PASSAGE FOURNI
----
Le soutien de l'AGS s'est élevé à 1,2 milliard d'euros en 2020, le paiement des salaires concernant environ 140 000 personnes. Par conséquent, l'AGS joue un rôle extrêmement important d'amortisseur social au cours de la période, et d'aide aux salariés, au bénéfice desquels elle intervient exclusivement. Il est intéressant de préciser que 86 % des dossiers concernent des entreprises de moins de dix personnes, dont 50 % d'entreprises d'un à deux salariés. C'est important pour vos travaux, au regard des mesures à mettre en place pour atténuer la sortie de crise.
Un autre point important tient au fait que 68 % des dossiers entrent directement en liquidation judiciaire sans passer par le redressement judiciaire, la prévention ou l'amiable. Cela en dit long sur la confiance que peuvent avoir les patrons de PME et TPE dans la façon dont fonctionne le système actuellement. Nous pourrons en reparler.
En définitive, les chiffres vont clairement dans le sens d'une diminution. Nous partageons donc vos prévisions pour 2021, monsieur le président. En 2021 en revanche, nous anticipons une augmentation des défaillances d'entreprises, mais probablement pas au premier trimestre. Nos chiffres de janvier confirment la tendance de 2020, c'est-à-dire une baisse du nombre de défaillances d'entreprises en janvier 2021 par rapport à janvier 2019, c'est-à-dire toujours la même tendance à la baisse de 30 %. Je ne dispose pas des chiffres de fin février, mais vraisemblablement la tendance sera similaire. Par conséquent, l'augmentation du nombre de défaillances d'entreprises sera liée à la sortie du Prêt Garanti par l'Etat (PGE) et du chômage partiel, ainsi qu'à la fin du décalage de paiement des différentes taxes.
----
EXTRAIT DES DONNÉES
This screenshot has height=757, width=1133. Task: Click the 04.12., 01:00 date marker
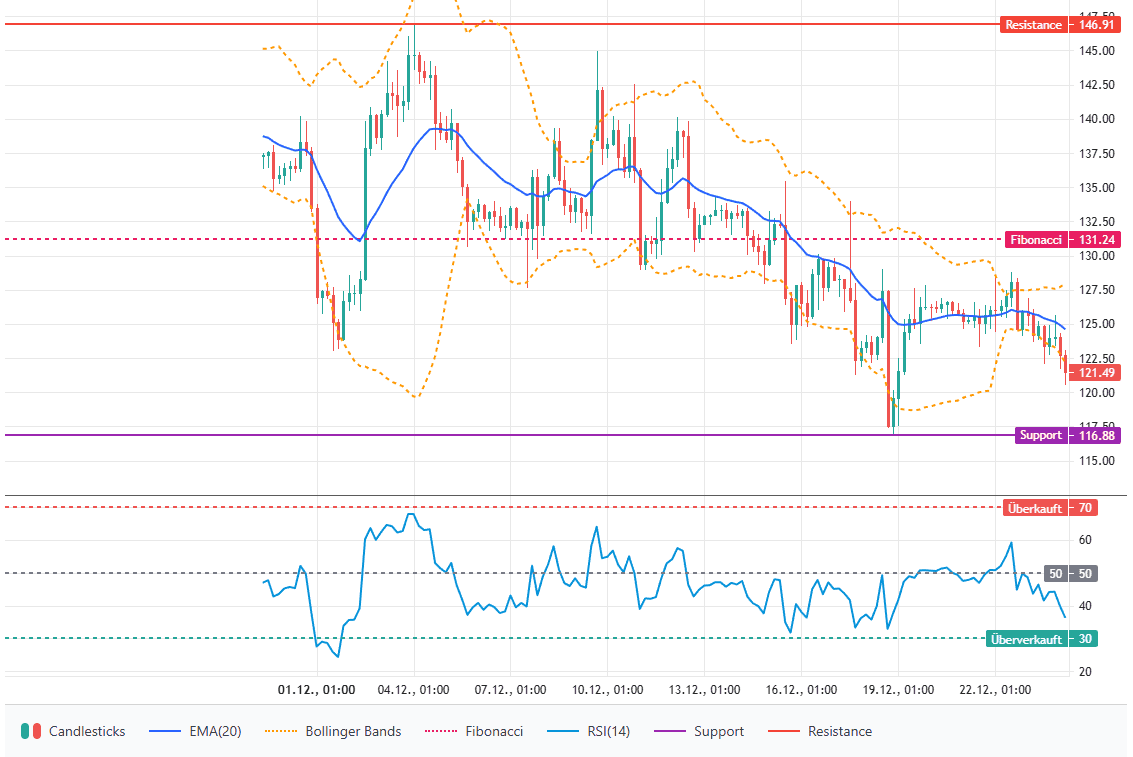pos(413,690)
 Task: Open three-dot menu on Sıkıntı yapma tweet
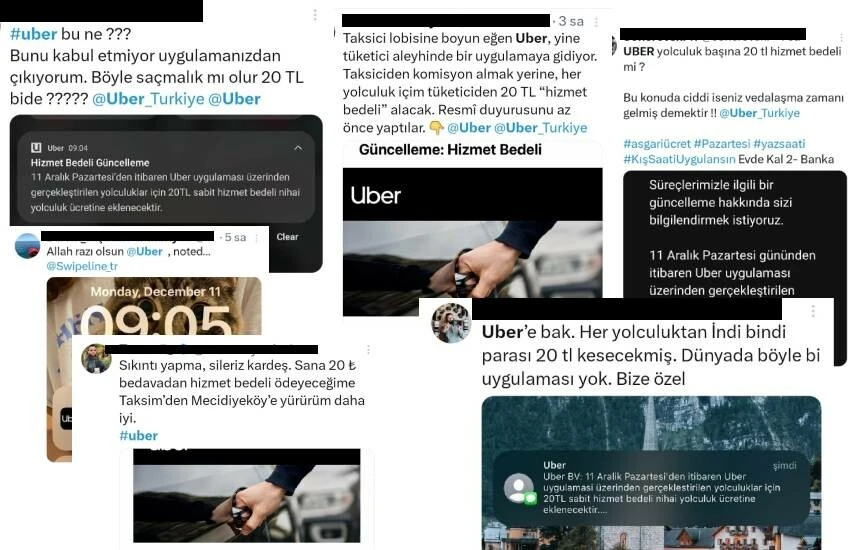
----
TRAVAIL DEMANDÉ
1) Reproduisez fidèlement le passage sur l'AGS et les défaillances d'entreprises, entre « Un autre point » et « pourrons en reparler. », bornes incluses.
2) Rédigez la suite du passage sur l'AGS et les défaillances d'entreprises, à partir de sa dernière phrase.

RÉPONSES DANS L'ORDRE
1)
Un autre point important tient au fait que 68 % des dossiers entrent directement en liquidation judiciaire sans passer par le redressement judiciaire, la prévention ou l'amiable. Cela en dit long sur la confiance que peuvent avoir les patrons de PME et TPE dans la façon dont fonctionne le système actuellement. Nous pourrons en reparler.

2)
Selon les prévisions effectuées par quatre acteurs - l'AGS, l'Unedic, Rexecode et Advolis - les paiements effectués par l'AGS devraient s'élever à 2,5 milliards d'euros après les échéances précitées (à mettre au regard du montant d'1,2 milliard d'euros payé en 2020) c'est-à-dire une très forte augmentation. Comme cela l'a été indiqué dans la presse, ces anticipations ont conduit l'AGS, à souscrire un emprunt d'1 à 2 milliards d'euros de droit à tirage, en fonction des besoins. Par conséquent, l'AGS s'est mise en position d'absorber l'augmentation des défaillances d'entreprises, que nous prévoyons à partir du deuxième trimestre 2021 et peut-être jusqu'au premier trimestre 2022.
Le régime AGS a été conçu en 1973 à la suite de l'affaire Lipp. Les salariés ne pouvaient plus être payés en raison de l'absence de trésorerie dans l'entreprise. Ce fut un drame, car les salariés n'étant pas payés tout en appartenant à l'entreprise, ils ne pouvaient pas toucher le chômage puisqu'ils n'étaient pas licenciés. Par conséquent, le législateur a décidé de mettre en place un outil très simple permettant de payer l'AGS. Cet outil est à destination des salariés, et uniquement de ceux-ci. Nous répondrons tout à l'heure à votre question 6 sur les ordonnances actuelles. L'AGS ne paie pas les frais de justice. L'équilibre du régime est basé sur deux éléments : les cotisations des entreprises et les récupérations effectuées sur les avances consenties aux salariés. Ce point est très important à comprendre. Ce régime ne coûte absolument rien à l'Etat. Il est équilibré grâce aux cotisations et récupérations, et ne pèse pas non plus sur les salariés puisqu'il est basé sur les cotisations patronales.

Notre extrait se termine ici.